Под протоколом — шесть подписей, они вполне отчетливы и сегодня, почти полтора века спустя. Сначала — военный министр Татищев, древний старик, отвечавший за армию, то есть и за взбунтовавшихся офицеров. Имя свое он выводит архаическим екатерининским почерком — так расписывались во времена Потемкина и Никиты Артамоновича Муравьева. За прошедшие 30 лет письмо столь же переменилось, как и язык, — и все следующие пять росчерков дышат новизною, независимо от воли их исполнителей…
Татищев был не самым ревностным следователем, и хотя пропустил только одно из 146 заседаний, но больше председательствовал, чем действовал[72].«Он лишь иногда замечал слишком ретивым ответчикам: „Вы читали все, и Детю-де-Траси, и Бенжамена Констана, и Бентама, и вот куда попали, а я всю жизнь мою читал только священное писание — и смотрите, что заслужил“, — показывая на два ряда звезд, освещавших грудь его».

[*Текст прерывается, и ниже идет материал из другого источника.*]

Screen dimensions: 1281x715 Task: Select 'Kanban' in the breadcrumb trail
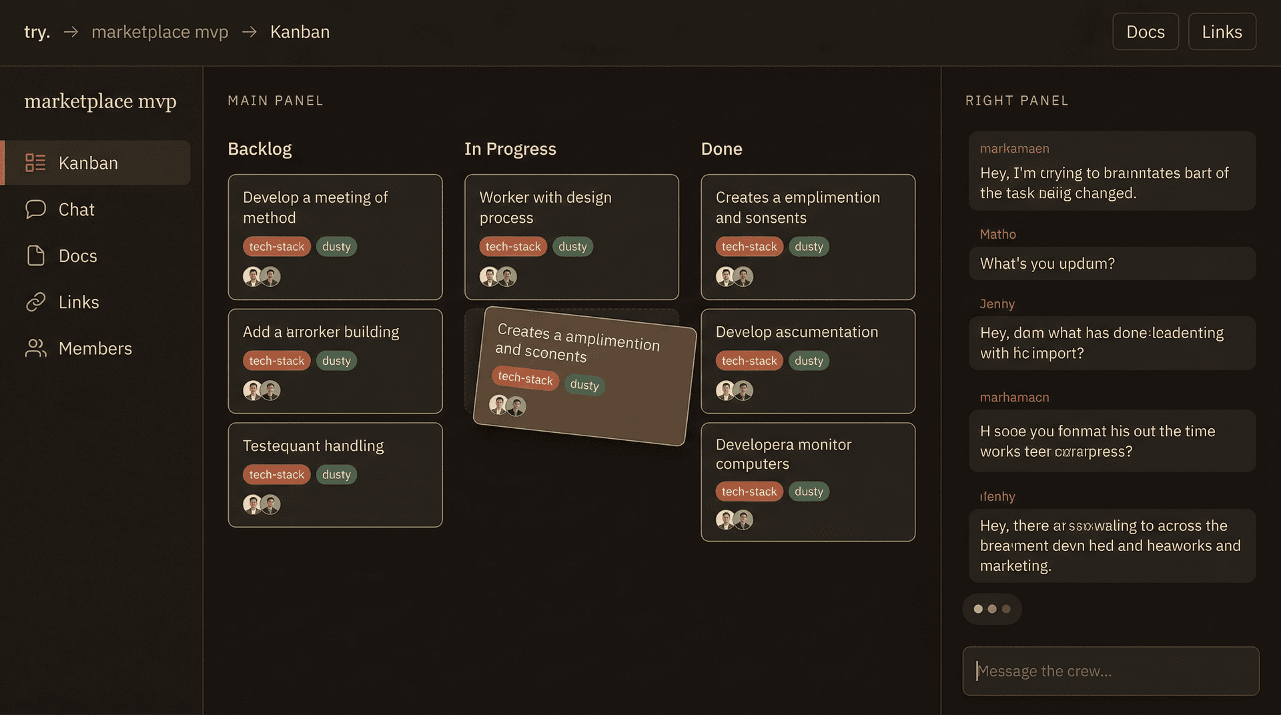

Если же верить Завалишину, то Татищев на одном из допросов отвел его в сторонку и уговаривал не сердить дерзким запирательством самых строгих членов комитета (Чернышева, Бенкендорфа).
После Татищева в протоколе заседания разгулялась удалая подпись: «Генерал-фельдцехмейстер Михаил», то есть младший брат царя Михаил Павлович. Росчерк обличал персону, которая не забывает, что она единственное здесь «высочество». Впрочем, «рыжий Мишка» был в комитете тоже не самым сердитым и усердным. Позже вообще перестал являться на заседания.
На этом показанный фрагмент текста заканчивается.